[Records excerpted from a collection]
◇ ◇ ◇ ◇

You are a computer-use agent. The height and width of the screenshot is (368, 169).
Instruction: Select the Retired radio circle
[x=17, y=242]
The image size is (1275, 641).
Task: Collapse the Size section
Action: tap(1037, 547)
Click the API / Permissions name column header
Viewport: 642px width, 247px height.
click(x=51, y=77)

◇ ◇ ◇ ◇

▶ **WORK INSTRUCTIONS**: Your answer must be an exact transcription of every record above.

▶ **ANSWER SECTION**:
You are a computer-use agent. The height and width of the screenshot is (368, 169).
Instruction: Select the Retired radio circle
[x=17, y=242]
The image size is (1275, 641).
Task: Collapse the Size section
Action: tap(1037, 547)
Click the API / Permissions name column header
Viewport: 642px width, 247px height.
click(x=51, y=77)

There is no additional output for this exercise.